Ministerpräsident Daniel Günther.

Corona-Hilfen: MP Günther erhöht erneut Druck auf den Bund

Stand: 13.11.2020 14:06 Uhr

Die vom Bund versprochenen Corona-Hilfen sorgen weiter für Diskussion. Viele Unternehmen, die mittelbar vom Teil-Lockdown betroffen sind, warten noch immer auf Hilfen. Ministerpräsident Günther erhöht deswegen den Druck auf Bundesebene.

Gemeinsam mit Bundeskanzlerin Angela Merkel (CDU) wollen die Ministerpräsidenten am Montag in einer Videokonferenz eine Zwischenbilanz zu den geltenden Corona-Maßnahmen ziehen. Dabei soll es vor allem um die Auswirkungen des Teil-Lockdowns gehen. Schleswig-Holsteins Ministerpräsident Daniel Günther (CDU) forderte im Vorfeld noch einmal, dass sich der Bund an seine Zusagen hält. Das Angebot, das der Bund für indirekt betroffene Betriebe gemacht hat, ist nach Ansicht von Günther das Gegenteil dessen, was der Bund den Menschen zugesagt habe.

Laut Günther würden - Stand jetzt - fast alle Betriebe keine Hilfen bekommen. Das solle sich ändern und die Landesregierung arbeite daran, dass die Zusagen vor Montag erfüllt werden. Die Bürgerinnen und Bürger müssten sich darauf verlassen können, dass der Bund gerade in Krisenzeiten zu seinem Wort stehe, so Günther weiter.

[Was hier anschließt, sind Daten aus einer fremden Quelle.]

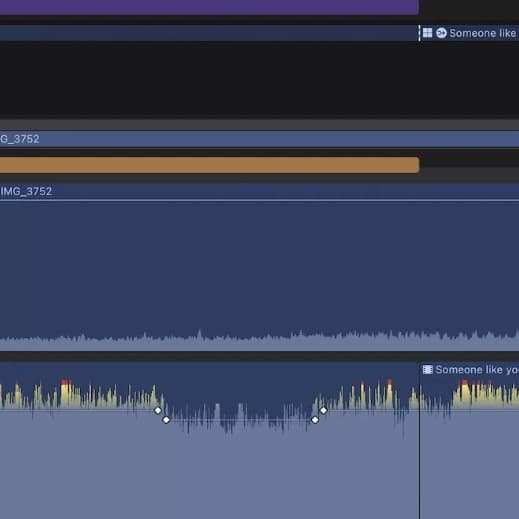Select the first upper-left volume keyframe diamond
This screenshot has height=519, width=519.
point(158,410)
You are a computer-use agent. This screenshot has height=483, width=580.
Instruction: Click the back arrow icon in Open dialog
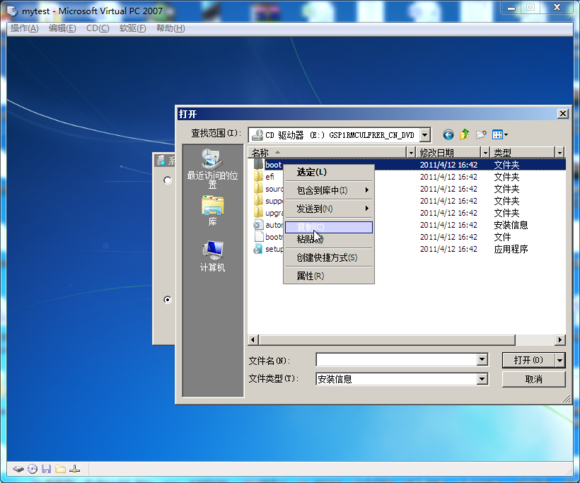point(448,135)
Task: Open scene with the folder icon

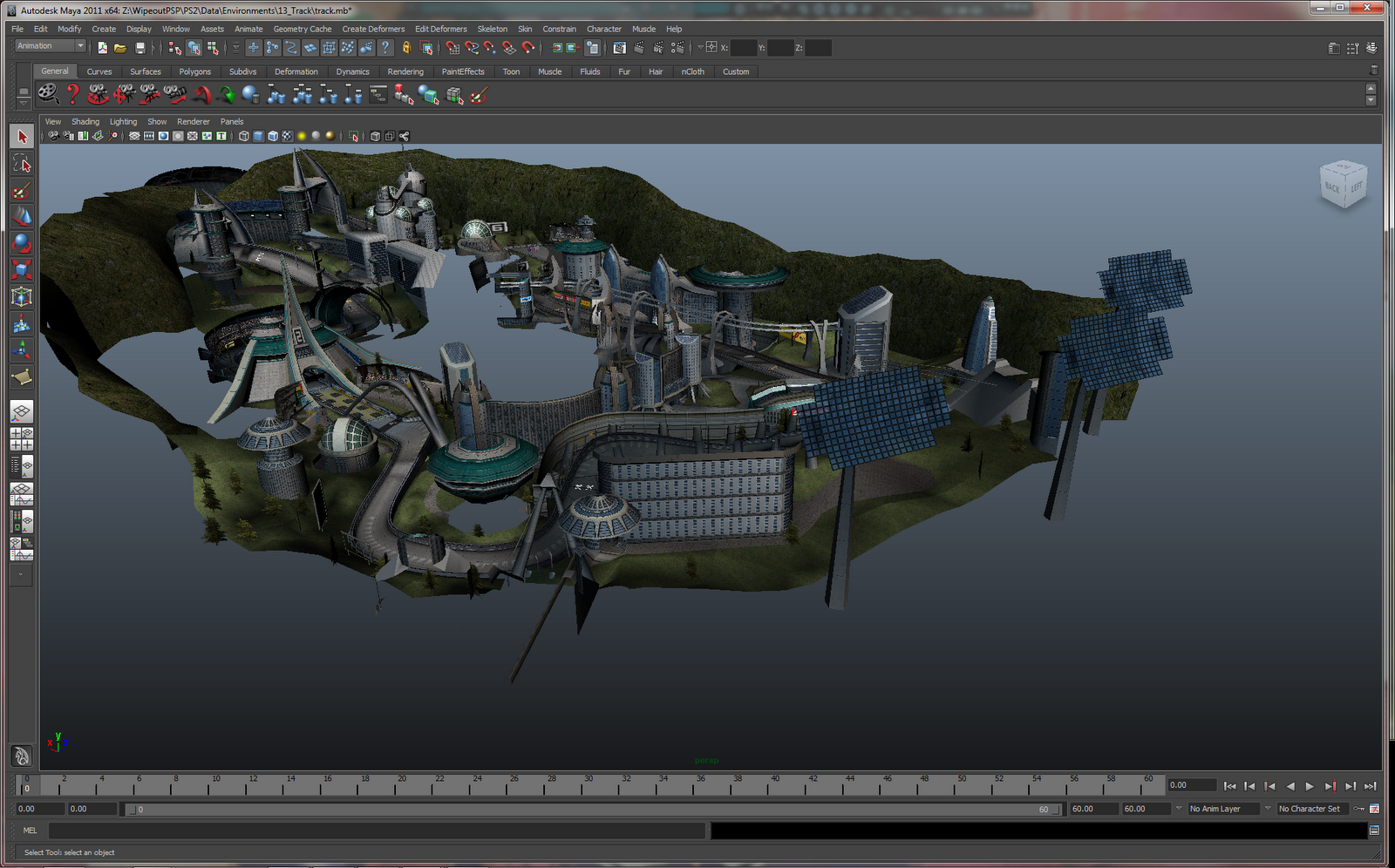Action: (120, 48)
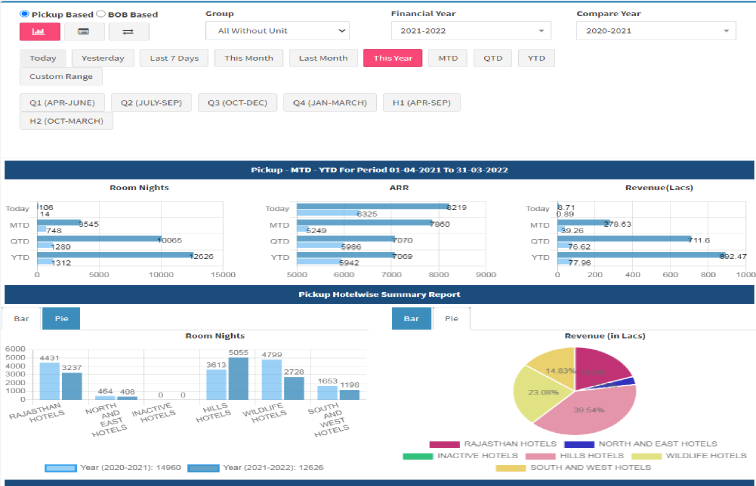
Task: Switch Revenue chart to Bar tab
Action: tap(411, 319)
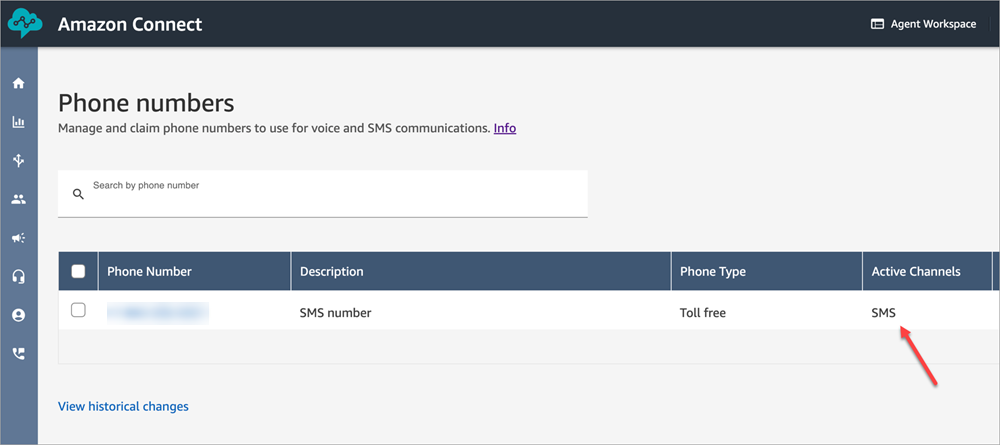Open the routing flows icon in sidebar
The height and width of the screenshot is (445, 1000).
tap(18, 160)
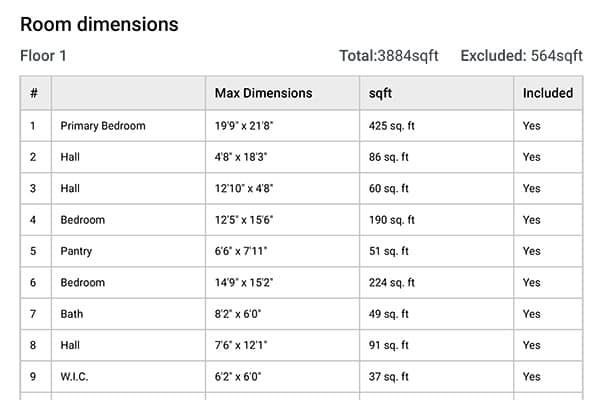The height and width of the screenshot is (400, 600).
Task: Click the Excluded: 564sqft text
Action: [521, 56]
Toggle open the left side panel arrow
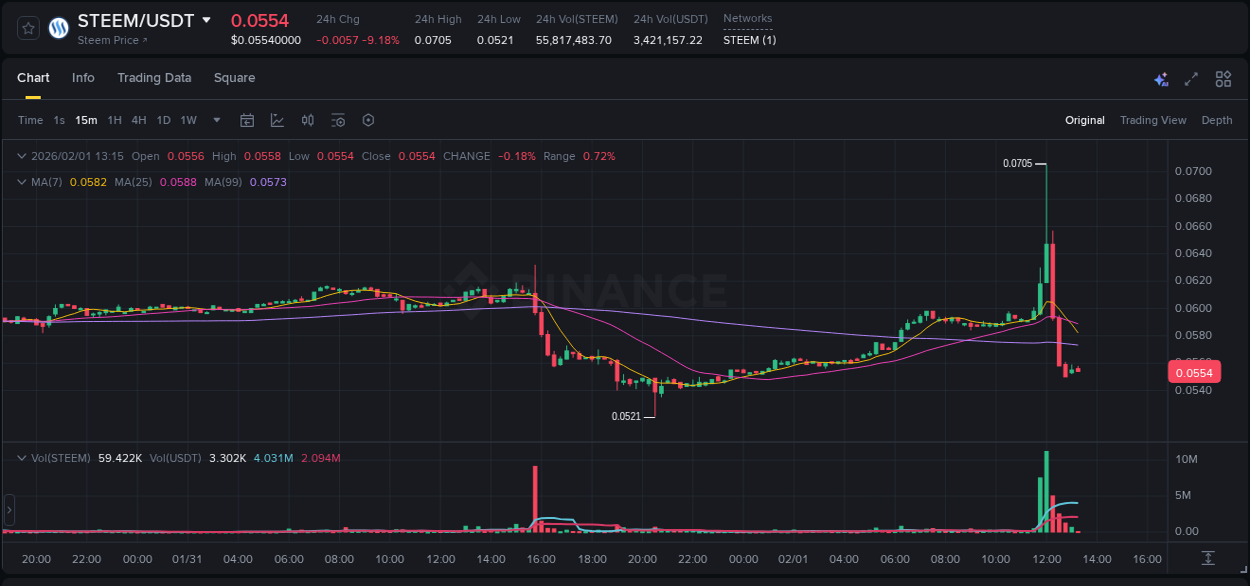Image resolution: width=1250 pixels, height=586 pixels. tap(8, 510)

Staffelmodell für betroffene Betriebe

Günther und Wirtschaftsminister Bernd Buchholz (FDP) hatten gerade für die mittelbar betroffenen Unternehmen einen eigenen Vorschlag eingebracht. Konkret fordern sie gestaffelte Kompensation der Umsatzeinbußen. So sollten nach den Vorstellungen der Landesregierung ab einem Verlust von mehr als 30 Prozent im Vergleich zum November des Vorjahres 25 Prozent dieses Umsatzverlustes ausgeglichen werden. Betrage der Verlust mehr als 60 Prozent, solle diese Quote 50 Prozent davon betragen. Bei einem Umsatzausfall über 80 Prozent solle die Kompensation 75 Prozent davon umfassen.

Zusätzlich müssen Unternehmen, die wegen ausbleibender Touristen einen Umsatzausfall von mehr als 70 Prozent haben, eine Kompensation von 75 Prozent dieser Einbußen erhalten. Dies gelte etwa für den Einzelhandel, der unter anderem dadurch betroffen sei, dass die touristische Beherbergung im Zuge des Lockdowns derzeit nicht gestattet sei.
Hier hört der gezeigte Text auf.